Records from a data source
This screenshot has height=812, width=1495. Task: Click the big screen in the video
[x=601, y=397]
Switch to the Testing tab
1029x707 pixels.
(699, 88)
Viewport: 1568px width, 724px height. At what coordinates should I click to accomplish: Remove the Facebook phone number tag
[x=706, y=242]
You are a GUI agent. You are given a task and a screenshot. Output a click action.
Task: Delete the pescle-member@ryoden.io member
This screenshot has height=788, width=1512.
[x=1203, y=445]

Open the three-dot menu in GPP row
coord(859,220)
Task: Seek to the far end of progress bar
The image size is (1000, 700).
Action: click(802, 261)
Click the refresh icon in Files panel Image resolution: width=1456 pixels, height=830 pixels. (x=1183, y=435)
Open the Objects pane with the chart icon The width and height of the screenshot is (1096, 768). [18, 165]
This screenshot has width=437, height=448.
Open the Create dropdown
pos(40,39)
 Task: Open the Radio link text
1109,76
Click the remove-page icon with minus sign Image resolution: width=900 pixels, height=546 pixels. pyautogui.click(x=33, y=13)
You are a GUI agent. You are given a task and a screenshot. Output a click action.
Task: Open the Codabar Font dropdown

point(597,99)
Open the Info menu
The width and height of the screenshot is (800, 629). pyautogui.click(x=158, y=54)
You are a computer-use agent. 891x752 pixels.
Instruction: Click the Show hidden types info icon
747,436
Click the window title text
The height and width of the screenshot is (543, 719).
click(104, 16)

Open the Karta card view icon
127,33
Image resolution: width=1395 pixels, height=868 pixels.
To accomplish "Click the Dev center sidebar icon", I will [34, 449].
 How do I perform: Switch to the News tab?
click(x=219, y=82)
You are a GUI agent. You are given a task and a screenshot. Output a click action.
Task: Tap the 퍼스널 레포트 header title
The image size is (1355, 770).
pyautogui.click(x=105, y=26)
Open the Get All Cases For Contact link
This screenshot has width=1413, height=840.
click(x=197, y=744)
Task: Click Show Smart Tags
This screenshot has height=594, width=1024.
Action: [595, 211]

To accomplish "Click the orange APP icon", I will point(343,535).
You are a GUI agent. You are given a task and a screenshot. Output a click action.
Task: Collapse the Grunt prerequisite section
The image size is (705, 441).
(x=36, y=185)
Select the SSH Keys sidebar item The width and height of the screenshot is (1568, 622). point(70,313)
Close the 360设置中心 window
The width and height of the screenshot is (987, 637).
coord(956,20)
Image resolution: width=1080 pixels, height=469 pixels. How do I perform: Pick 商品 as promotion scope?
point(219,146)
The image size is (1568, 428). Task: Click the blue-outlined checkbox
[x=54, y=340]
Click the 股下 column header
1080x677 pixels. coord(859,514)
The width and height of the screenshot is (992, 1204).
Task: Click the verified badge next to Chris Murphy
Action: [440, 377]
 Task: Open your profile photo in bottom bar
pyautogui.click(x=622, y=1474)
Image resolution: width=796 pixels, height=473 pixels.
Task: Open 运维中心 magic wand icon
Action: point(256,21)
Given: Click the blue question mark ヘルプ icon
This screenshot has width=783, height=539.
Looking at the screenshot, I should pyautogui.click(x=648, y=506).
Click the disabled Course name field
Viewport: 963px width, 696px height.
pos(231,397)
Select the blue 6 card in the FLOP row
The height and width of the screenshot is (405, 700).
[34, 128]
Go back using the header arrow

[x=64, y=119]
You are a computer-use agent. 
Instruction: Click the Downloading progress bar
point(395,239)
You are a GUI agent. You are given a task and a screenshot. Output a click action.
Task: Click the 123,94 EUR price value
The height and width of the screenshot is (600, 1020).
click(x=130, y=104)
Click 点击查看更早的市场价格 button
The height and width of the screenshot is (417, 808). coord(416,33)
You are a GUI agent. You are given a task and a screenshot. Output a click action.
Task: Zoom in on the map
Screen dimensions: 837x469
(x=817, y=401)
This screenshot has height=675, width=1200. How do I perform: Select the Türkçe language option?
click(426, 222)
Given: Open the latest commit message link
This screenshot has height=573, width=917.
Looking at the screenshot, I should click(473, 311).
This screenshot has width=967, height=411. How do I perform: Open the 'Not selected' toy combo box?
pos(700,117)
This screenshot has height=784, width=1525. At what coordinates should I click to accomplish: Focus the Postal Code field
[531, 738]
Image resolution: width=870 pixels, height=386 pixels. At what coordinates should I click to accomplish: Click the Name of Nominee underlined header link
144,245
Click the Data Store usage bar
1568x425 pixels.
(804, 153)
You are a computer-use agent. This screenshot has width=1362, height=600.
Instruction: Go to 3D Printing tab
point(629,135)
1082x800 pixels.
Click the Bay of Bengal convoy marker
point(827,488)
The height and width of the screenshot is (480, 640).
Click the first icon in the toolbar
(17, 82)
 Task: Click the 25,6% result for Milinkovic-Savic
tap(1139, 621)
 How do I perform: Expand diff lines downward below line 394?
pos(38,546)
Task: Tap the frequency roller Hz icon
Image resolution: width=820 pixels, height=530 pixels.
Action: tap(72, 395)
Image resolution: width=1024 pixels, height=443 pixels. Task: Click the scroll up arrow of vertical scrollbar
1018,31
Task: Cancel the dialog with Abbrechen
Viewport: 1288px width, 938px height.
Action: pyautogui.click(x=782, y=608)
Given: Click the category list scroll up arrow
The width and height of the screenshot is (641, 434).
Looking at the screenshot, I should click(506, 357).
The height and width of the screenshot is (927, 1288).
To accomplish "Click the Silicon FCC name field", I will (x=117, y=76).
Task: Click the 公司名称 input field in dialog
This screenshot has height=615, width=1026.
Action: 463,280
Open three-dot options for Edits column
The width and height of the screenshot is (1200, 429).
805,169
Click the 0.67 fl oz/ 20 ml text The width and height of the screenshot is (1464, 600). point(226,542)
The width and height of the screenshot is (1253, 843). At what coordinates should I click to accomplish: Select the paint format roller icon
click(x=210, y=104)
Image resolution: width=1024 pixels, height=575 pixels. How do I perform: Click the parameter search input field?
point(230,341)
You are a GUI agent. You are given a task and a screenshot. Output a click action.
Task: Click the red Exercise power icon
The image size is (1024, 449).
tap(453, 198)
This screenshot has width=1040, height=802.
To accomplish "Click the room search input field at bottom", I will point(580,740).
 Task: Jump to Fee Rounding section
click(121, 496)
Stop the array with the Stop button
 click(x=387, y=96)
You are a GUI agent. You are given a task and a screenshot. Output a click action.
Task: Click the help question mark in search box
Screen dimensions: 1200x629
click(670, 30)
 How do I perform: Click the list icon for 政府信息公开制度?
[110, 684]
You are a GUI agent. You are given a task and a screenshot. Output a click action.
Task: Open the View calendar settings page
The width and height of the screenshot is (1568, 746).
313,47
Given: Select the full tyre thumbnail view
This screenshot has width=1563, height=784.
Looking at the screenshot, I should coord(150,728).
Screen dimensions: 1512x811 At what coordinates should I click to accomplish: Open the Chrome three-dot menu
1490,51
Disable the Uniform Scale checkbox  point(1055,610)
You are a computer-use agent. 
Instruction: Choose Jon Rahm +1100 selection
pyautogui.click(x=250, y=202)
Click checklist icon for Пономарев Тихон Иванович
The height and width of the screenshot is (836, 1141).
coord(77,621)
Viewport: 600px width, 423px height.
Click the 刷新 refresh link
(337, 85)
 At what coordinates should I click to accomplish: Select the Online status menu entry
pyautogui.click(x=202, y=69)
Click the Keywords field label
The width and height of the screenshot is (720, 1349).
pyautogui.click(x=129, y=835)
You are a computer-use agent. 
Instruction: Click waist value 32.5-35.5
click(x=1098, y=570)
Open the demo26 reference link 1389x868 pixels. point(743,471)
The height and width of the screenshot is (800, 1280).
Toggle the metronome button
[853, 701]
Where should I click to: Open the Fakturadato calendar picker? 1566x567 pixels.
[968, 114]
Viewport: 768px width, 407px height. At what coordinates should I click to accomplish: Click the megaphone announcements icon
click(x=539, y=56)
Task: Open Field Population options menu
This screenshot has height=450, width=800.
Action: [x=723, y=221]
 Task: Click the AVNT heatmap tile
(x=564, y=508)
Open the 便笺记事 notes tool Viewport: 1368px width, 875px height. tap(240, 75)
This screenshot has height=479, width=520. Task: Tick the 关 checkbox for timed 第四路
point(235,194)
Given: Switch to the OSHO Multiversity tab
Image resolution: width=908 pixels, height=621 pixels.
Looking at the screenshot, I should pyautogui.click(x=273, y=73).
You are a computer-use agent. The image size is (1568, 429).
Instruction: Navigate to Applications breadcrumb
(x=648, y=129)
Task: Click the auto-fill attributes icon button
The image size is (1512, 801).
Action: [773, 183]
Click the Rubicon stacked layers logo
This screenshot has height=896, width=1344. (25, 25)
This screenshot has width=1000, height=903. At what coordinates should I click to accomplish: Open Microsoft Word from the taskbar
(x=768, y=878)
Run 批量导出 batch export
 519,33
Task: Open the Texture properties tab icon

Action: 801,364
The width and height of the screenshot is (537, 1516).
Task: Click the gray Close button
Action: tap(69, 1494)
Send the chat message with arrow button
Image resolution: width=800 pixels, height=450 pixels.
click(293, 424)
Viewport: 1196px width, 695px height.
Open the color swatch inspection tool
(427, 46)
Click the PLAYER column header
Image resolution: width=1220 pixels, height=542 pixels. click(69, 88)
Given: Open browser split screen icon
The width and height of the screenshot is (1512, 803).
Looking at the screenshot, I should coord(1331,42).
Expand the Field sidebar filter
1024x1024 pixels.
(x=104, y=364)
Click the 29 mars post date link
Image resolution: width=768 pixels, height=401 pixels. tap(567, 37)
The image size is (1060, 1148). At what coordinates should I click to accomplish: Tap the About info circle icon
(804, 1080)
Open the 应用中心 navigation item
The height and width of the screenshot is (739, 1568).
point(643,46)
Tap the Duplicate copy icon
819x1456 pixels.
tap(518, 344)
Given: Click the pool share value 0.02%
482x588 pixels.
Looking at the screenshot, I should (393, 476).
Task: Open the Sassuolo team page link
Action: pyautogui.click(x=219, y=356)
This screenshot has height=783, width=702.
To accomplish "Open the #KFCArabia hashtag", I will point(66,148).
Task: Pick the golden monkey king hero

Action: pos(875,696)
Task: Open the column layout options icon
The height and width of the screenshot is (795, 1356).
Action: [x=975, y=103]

**Instructions for the task:** Retype the records above, but only those lines that fall between the line containing "Given: Click the pool share value 0.02%" and the line containing "This screenshot has height=783, width=702.", with both of those lines included, exactly as written.

**Response to this task:**
Given: Click the pool share value 0.02%
482x588 pixels.
Looking at the screenshot, I should (393, 476).
Task: Open the Sassuolo team page link
Action: pyautogui.click(x=219, y=356)
This screenshot has height=783, width=702.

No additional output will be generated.